Requests ▸
(A) According to the source text, which three libraries does make local download, compile and install?
(B) Return the passage of the source text starting at "gk (display line" and ending at "k (line up)", copied verbatim.

##### Source text

By default the configure
script will try to auto detect support for
Lua. See configure --help
for a list of supported options. You can
also manually tweak the generated config.mk
file.
On Linux based systems make standalone
will attempt to download,
compile and install all of the above dependencies into a subfolder
inorder to build a self contained statically linked binary.
make local
will do the same but only for libtermkey, Lua and LPeg
(i.e. the system C and curses libraries are used).
Or simply use one of the distribution provided packages:
The following section gives a quick overview over the currently supported features.
c (change)
d (delete)
! (filter)
= (format using fmt(1))
gu (make lowercase)
gU (make uppercase)
J (join)
p (put)
< (shift-left)
> (shift-right)
~ (swap case)
y (yank)
Operators can be forced to work line wise by specifying V
.
0 (start of line)
b (previous start of a word)
B (previous start of a WORD)
$ (end of line)
e (next end of a word)
E (next end of a WORD)
F{char} (to next occurrence of char to the left)
f{char} (to next occurrence of char to the right)
^ (first non-blank of line)
g0 (begin of display line)
g$ (end of display line)
ge (previous end of a word)
gE (previous end of a WORD)
gg (begin of file)
G (goto line or end of file)
gj (display line down)
gk (display line up)
g_ (last non-blank of line)
gm (middle of display line)
| (goto column)
h (char left)
H (goto top/home line of window)
j (line down)
k (line up)
l (char right)
L (goto bottom/last line of window)
`{mark} (go to mark)
'{mark} (go to start of line containing mark)
% (match bracket)
M (goto middle line of window)
]] (next end of C-like function)
} (next paragraph)
) (next sentence)
][ (next start of C-like function)
N (repeat last search backwards)
n (repeat last search forward)
[] (previous end of C-like function)
{ (previous paragraph)
( (previous sentence)
[[ (previous start of C-like function)
; (repeat last to/till movement)
, (repeat last to/till movement but in opposite direction)
# (search word under cursor backwards)
* (search word under cursor forwards)
T{char} (till before next occurrence of char to the left)
t{char} (till before next occurrence of char to the right)
?{text} (to next match of text in backward direction)
/{text} (to next match of text in forward direction)
w (next start of a word)
W (next start of a WORD)
An empty line is currently neither a word nor a WORD.

##########
##### Material

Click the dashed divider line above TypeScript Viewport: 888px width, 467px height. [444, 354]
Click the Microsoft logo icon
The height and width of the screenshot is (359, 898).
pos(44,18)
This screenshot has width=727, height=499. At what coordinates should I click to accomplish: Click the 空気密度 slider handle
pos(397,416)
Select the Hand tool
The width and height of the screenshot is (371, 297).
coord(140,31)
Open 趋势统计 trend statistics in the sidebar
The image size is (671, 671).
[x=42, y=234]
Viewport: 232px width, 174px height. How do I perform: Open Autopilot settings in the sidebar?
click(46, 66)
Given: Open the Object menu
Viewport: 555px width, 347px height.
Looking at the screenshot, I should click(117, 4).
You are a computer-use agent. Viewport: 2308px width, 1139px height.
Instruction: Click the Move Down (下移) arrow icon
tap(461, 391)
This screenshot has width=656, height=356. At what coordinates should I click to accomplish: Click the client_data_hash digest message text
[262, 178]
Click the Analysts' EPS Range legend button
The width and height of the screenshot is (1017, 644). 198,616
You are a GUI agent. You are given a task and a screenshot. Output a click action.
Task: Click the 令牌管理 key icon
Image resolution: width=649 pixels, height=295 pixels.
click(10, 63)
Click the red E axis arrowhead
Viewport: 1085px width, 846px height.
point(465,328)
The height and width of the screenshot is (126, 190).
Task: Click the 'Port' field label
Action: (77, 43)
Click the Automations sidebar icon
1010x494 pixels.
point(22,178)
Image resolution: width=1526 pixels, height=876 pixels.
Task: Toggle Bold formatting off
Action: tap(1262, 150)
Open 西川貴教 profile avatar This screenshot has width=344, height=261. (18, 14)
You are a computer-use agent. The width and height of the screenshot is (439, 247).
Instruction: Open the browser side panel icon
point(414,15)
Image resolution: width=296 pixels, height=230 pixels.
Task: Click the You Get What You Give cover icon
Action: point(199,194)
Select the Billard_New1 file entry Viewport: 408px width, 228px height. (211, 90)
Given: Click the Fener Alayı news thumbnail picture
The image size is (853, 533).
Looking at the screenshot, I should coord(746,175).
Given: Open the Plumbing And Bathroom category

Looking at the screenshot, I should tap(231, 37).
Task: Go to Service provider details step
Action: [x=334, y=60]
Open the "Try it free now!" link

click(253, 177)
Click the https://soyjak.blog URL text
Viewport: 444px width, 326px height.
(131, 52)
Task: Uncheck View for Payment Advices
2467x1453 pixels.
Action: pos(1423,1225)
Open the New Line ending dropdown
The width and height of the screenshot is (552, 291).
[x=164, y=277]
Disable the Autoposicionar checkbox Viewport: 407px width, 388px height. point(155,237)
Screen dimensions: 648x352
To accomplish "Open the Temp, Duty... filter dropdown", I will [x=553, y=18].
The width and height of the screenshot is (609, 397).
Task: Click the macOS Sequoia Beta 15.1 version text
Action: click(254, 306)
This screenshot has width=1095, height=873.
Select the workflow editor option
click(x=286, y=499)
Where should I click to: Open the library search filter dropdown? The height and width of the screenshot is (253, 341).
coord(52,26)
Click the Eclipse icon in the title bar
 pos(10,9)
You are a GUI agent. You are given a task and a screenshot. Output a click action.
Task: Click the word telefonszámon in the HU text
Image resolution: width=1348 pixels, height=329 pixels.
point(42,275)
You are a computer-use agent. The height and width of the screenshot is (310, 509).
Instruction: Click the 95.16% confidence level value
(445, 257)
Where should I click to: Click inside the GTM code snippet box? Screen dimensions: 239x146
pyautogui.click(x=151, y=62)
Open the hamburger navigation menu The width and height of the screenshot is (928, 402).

##########

Exercise solutions ▸
(A) libtermkey, Lua and LPeg

(B)
gk (display line up)
g_ (last non-blank of line)
gm (middle of display line)
| (goto column)
h (char left)
H (goto top/home line of window)
j (line down)
k (line up)